NASA astronaut reveals major changes to his body after setting record for longest time spent in space

Frank Rubio broke the record after returning to Earth in September last year

Last year, NASA astronaut Frank Rubio set a world record for the longest time spent in space by a US astronaut after an impressive 371 days.

The 48-year-old returned to Earth on September 27, 2023, landing in Kazakhstan after his six-month mission was extended by a further six months.

Upon his landing back on Earth, Rubio said he would be assessed by a medical team and that he would need time to re-adjust to Earth's gravity.

But while the incredible record will cement the astronaut's time in space in history, his year-long escapade had some effects on the astronaut.

While most of us Earth-dwellers would never even think of the consequences of such a long time in space, it was revealed what the cost of living without gravity for such an extended period of time actually is.

In actual fact, the lack of gravity will cause a decrease in muscle mass and even bone loss within the first few months of a mission.

Frank Rubio returned from his time in space last year.
Bill Ingalls/NASA via Getty Images

Dr Jennifer Fogarty, chief scientific officer at Baylor College of Medicine's Translational Research Institute for Space Health, told ABC News at the time: "How do you coordinate movement like walking, which you haven't done for a long period of time, and then the idea of balance?

"When you put those two together, it can kind of create a little bit of a precarious situation and something that's very well-monitored with the crew members when they land on Earth."

Dr Fogarty went on to explain that the longer the mission goes on for, the longer it will likely take for the astronaut to reacclimatize when back on Earth.

Not only this, but a person's blood flow can also be heavily affected when living in space, which can cause symptoms such as blurred vision or eye swelling, due blood and cerebrospinal fluid shifting up the body - known as Spaceflight Associated Neuro-Ocular Syndrome.

According to Dr Michael Decker, co-director of the Center for Aerospace Physiology at Case Western Reserve University School of Medicine, the veins in our body have valves in them to ensure 'blood doesn't flow backwards when we stand up'.

Remove gravity from the equation and it has a impact on blood flow.

Rubio spent a year in space.

"Some of this increased intracranial pressure can actually impact the eye and lead to visual impairment.
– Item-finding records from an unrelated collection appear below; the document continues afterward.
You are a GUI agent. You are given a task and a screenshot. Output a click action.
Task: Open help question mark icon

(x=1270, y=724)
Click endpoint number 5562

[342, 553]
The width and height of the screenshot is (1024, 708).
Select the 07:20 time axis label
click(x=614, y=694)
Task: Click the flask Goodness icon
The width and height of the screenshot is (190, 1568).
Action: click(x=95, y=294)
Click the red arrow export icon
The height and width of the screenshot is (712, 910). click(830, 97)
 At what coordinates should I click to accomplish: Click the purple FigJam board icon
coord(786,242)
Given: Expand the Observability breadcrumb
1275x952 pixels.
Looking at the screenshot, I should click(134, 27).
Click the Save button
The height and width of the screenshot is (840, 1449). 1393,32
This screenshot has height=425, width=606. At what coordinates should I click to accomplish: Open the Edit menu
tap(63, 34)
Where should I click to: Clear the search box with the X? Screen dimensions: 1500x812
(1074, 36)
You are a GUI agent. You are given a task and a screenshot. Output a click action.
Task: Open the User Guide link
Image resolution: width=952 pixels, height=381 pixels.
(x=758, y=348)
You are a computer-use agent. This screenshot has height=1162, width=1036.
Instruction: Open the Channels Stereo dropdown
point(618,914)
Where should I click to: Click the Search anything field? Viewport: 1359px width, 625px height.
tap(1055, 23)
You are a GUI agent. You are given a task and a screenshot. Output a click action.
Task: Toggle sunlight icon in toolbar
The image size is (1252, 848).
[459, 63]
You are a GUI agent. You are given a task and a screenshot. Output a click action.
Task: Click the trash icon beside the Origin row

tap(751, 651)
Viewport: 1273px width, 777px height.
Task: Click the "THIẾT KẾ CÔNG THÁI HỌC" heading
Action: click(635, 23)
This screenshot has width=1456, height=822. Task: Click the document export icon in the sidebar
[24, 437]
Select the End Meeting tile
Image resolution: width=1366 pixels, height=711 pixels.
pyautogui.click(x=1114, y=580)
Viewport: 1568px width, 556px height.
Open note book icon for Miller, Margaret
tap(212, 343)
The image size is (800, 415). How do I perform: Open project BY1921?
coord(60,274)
Sometimes when astronauts land, that visual impairment does not necessarily resolve." he further explained.

The isolated environment could also cause fatigue, stress and lack of sleep.

During his time in space, Rubio's mental and physical health would have been assessed by scientists, as well as his immune system and any changes to his genes.

And in January of this year, Rubio revealed he'd spent four months back on Earth recovering and 'reincorporating [himself] back into Earth.'

"You adapt incredibly quickly to being in space, but then unfortunately, the readaptation process back to earth can sometimes be a little bit longer and more difficult." he told TIME.

"And that's just, I think, because the forces of gravity and the forces at play here on Earth tend to have a stronger effect on your body. So it takes two to three months to get yourself back to where you were pre-flight. I'm feeling pretty normal."

"At this point, I feel like I'm back to 90-95%. So lots of exercise, lots of testing, and science."